Even incidental undergraduate students such as I were aware that factions existed within the English department – and perhaps among the entire University administration – and were in disagreement over the value of Mr. Faulkner’s presence and usefulness on the Grounds. Former professor of English Joseph Blotner has captured much of the color, along with some of the political issues, of that era at the University in his autobiographical work, An Unexpected Life, published in 2005. The chapter titled “The University and Mr. Faulkner” might more accurately be titled “The Faulkner Era at the University of Virginia.”
Despite the politics and controversy, William Faulkner had a remarkable impact in the brief period of his presence in Charlottesville. His time on the Grounds might be compared to the presence of Edgar Allan Poe, who was enrolled for one academic year, beginning February 1, 1826, in the University’s second session of operation.
The University of Virginia’s first president, Edwin A. Alderman, wrote in 1925 a convincing essay on Edgar Allan Poe’s tenure as a student. He describes how Poe, despite a short stay and a less than exemplary lifestyle, had symbolized the presence of a “world poet” at the University. Alderman concludes that Poe “has contributed an irreducible total of good to the spirit which men breathe [at the University] as well as a wide fame to his alma mater that will outlive all disaster, or change, or ill-fortune.” Alderman defines the effect that a true artistic talent may have upon a community of scholars – even when that presence is brief and controversial. (See footnote.)
Blotner and others have reported that President Colgate Darden was lukewarm to Faulkner’s writer-in-residence status because he questioned that the University needed the national attention that Faulkner’s visit would bring. But from my point of view, William Faulkner’s presence on the grounds had the effect of opening a window onto a larger world for UVA students in the late 1950s. It is difficult for students in the 21st century to imagine what a great gulf existed between the Grounds and the larger worlds of government, commerce and especially the arts, before the advent of mass communications. No national media coverage originated in Charlottesville, and even Washington, D.C. offered little or no live theatre, at least until the Kennedy Center opened in 1971. Thus to have a person of international stature in the world of letters – a Nobel laureate – walking the Grounds daily over a period of months and years demonstrated that the University of Virginia had not lost sight of the world-class ambitions of its founder.

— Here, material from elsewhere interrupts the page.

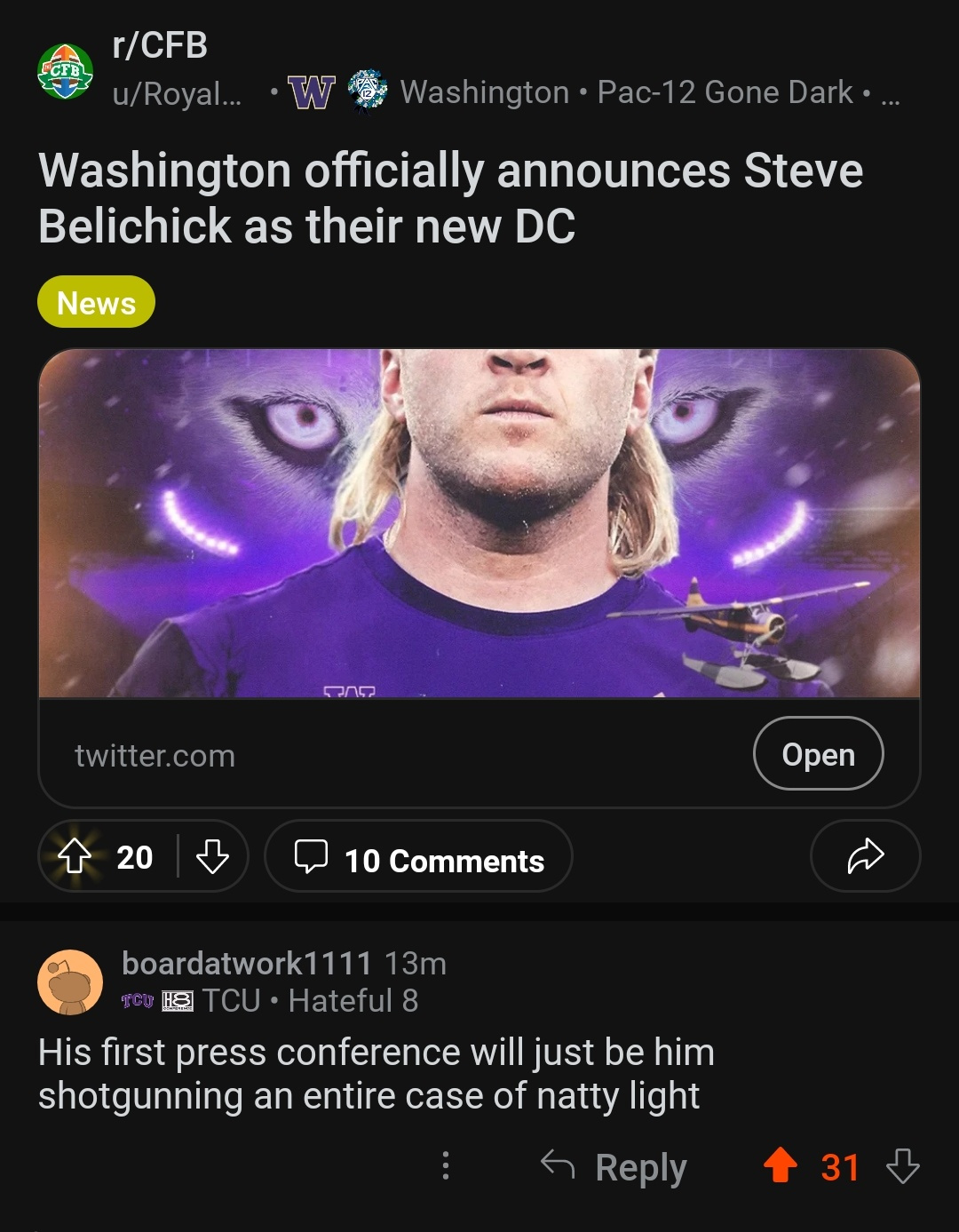Downvote the post
The image size is (959, 1232).
coord(213,857)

I’ve had an enduring interest in the University of Virginia ever since I arrived on the Grounds some fifty-three years ago as a “transfer” from another college. Perhaps that’s why I view the University from a different perspective than does the typical alumnus of any era before the 1970s. I have devoted a chapter in my ebook to the University of today, titled “Leading to Diversity,” highlighting the changes that I see as having occurred under the leadership of President John T. Casteen III.
I am happy to observe that gone are the days of a stereotyped faculty and student body, and of a laissez faire attitude toward diverse students that I experienced when I attended in the 1950s. As Mr. Jefferson the Francophile might have said, Vive la difference!
Gerald L. Cooper divided his 43-year career as an administrator, counselor and teacher among four preparatory schools, two colleges, and finally as executive director of a college access program [501 (c) (3)] that served ten public high schools in Norfolk, Portsmouth, and Virginia Beach. This essay derives from his bookOn Scholarship – From An Empty Room at Princeton, now in a limited print edition at Amazon.com; also available in PDF format by contacting Cooper.

In On Scholarship Cooper describes his personal experiences with financial aid: receiving it, granting it, fundraising for it, and finding it for needy students.

Footnote:
President Alderman’s remarks about Poe (cited above) can be found in “Edgar Allan Poe and the University of Virginia” (The Virginia Quarterly Review, spring 1925), reprinted in We Write for Our Own Time: Selected Essays from the Virginia Quarterly Review (Charlottesville, 2000).